■ Data for processing
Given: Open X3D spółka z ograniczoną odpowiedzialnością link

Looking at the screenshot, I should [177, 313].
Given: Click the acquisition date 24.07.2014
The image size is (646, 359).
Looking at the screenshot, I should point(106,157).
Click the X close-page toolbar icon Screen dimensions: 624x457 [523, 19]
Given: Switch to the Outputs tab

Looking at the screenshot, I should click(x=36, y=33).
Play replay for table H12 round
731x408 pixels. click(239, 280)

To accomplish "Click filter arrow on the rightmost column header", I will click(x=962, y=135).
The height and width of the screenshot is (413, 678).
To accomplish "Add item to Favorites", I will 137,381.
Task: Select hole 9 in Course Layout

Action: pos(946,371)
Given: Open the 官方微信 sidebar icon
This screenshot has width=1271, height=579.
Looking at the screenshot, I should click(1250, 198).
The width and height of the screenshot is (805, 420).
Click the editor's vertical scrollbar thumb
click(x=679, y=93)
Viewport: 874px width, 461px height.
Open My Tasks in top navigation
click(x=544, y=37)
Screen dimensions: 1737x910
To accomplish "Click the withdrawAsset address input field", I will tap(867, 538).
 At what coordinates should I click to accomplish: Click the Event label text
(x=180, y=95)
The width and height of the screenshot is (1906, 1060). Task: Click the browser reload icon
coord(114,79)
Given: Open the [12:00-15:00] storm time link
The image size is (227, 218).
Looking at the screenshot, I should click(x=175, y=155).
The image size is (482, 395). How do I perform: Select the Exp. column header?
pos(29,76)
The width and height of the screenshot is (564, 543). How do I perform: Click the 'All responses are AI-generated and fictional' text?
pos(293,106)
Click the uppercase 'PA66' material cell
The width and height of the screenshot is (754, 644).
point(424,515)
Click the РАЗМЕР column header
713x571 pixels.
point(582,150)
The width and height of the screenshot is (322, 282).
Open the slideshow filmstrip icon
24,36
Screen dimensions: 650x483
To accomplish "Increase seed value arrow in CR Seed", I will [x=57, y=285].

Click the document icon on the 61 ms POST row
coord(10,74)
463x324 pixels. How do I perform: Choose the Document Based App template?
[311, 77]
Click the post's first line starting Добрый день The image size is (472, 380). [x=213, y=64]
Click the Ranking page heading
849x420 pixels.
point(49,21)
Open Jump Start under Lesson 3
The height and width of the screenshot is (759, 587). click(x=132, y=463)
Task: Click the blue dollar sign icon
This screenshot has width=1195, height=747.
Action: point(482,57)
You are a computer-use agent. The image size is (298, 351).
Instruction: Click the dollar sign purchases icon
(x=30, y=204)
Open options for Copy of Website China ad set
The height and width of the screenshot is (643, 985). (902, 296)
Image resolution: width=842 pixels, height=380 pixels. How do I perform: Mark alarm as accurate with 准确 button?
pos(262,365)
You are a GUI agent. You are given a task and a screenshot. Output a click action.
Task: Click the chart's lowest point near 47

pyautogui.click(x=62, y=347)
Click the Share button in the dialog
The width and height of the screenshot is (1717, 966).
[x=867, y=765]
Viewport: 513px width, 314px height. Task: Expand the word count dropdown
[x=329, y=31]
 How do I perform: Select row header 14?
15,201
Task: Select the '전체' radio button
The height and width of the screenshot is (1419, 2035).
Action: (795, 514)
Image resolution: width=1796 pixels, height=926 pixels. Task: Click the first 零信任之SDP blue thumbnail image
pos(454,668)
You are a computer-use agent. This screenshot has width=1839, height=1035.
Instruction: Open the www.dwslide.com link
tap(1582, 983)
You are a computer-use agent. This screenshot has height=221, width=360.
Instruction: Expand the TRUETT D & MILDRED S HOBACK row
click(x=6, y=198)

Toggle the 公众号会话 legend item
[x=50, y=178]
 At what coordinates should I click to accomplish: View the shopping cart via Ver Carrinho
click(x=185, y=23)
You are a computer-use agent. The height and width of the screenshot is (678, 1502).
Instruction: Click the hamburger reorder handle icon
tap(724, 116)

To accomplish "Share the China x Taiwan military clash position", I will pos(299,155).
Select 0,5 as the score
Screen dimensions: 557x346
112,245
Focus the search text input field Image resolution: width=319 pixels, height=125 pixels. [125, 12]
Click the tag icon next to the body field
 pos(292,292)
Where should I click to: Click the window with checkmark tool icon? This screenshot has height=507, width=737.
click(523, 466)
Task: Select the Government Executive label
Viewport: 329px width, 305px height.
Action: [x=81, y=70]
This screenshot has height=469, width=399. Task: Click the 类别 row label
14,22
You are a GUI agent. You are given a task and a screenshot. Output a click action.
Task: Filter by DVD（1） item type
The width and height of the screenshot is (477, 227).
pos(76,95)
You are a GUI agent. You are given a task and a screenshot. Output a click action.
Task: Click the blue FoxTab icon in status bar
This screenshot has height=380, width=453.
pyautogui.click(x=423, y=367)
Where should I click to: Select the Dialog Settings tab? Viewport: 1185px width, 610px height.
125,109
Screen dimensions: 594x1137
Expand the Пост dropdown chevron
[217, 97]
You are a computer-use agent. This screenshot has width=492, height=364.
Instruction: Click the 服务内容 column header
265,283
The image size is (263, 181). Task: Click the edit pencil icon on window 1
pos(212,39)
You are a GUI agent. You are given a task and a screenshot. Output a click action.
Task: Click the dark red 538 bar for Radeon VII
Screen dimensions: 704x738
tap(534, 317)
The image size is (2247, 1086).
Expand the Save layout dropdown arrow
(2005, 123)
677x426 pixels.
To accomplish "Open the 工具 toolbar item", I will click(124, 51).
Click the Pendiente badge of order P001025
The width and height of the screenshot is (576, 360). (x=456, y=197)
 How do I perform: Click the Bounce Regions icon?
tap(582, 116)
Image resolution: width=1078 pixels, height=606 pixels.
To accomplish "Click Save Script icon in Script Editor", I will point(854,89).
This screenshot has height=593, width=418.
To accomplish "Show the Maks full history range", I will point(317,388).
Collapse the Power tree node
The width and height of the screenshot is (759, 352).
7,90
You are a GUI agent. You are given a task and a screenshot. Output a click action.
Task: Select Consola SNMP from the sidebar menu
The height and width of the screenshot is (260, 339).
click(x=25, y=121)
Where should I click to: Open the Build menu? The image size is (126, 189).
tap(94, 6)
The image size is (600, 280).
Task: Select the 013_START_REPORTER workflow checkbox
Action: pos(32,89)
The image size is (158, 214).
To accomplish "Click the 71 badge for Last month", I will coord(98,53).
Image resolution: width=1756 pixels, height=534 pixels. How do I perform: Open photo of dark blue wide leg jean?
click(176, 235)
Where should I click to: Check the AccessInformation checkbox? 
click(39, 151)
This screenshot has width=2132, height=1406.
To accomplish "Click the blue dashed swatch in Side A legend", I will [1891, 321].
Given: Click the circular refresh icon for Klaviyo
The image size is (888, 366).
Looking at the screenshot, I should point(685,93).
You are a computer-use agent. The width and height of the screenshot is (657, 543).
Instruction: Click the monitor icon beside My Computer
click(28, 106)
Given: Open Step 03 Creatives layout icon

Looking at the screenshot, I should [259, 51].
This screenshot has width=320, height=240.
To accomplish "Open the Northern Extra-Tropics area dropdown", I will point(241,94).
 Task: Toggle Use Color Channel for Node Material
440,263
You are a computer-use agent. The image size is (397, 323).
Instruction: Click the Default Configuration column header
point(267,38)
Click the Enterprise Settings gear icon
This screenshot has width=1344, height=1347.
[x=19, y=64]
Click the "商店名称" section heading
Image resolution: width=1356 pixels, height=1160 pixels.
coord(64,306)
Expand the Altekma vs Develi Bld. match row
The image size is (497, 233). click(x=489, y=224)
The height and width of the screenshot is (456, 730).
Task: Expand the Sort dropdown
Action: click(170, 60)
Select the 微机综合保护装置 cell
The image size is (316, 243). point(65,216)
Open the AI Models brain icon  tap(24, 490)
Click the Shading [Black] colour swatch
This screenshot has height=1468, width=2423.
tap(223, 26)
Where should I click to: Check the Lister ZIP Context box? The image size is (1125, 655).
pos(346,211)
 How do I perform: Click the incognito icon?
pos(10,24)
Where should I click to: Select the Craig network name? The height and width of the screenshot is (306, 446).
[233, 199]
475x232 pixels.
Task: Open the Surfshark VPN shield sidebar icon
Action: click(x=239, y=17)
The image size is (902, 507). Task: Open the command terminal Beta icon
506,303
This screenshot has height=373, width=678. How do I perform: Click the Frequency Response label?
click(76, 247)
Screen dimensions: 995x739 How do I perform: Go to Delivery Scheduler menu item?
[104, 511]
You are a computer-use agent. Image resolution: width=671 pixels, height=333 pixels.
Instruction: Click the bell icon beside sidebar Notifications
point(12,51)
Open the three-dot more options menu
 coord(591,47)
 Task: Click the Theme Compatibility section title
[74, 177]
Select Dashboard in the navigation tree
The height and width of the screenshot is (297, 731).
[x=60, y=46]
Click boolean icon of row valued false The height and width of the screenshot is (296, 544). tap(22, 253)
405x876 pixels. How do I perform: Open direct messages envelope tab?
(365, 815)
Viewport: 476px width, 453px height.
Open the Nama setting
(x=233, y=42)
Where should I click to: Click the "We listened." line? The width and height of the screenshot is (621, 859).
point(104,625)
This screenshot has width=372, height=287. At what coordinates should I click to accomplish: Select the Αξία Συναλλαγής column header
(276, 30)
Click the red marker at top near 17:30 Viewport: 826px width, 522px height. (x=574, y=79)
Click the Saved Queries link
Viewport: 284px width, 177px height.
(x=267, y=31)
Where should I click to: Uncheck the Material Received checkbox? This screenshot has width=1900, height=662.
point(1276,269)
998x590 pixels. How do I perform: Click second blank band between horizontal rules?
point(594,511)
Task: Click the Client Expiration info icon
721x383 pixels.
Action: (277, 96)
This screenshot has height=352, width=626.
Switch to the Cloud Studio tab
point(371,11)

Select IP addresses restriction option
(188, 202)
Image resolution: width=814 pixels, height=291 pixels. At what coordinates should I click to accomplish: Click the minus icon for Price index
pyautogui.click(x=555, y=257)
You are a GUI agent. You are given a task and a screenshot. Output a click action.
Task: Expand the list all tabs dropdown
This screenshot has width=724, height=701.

■ What needs to be done
Copy verbatim the part of the records that opens with the line containing "Where should I click to: Open" and closes with the line containing "I will coord(98,53).", including both of those lines.

■ Exercise response
Where should I click to: Open the Build menu? The image size is (126, 189).
tap(94, 6)
The image size is (600, 280).
Task: Select the 013_START_REPORTER workflow checkbox
Action: pos(32,89)
The image size is (158, 214).
To accomplish "Click the 71 badge for Last month", I will coord(98,53).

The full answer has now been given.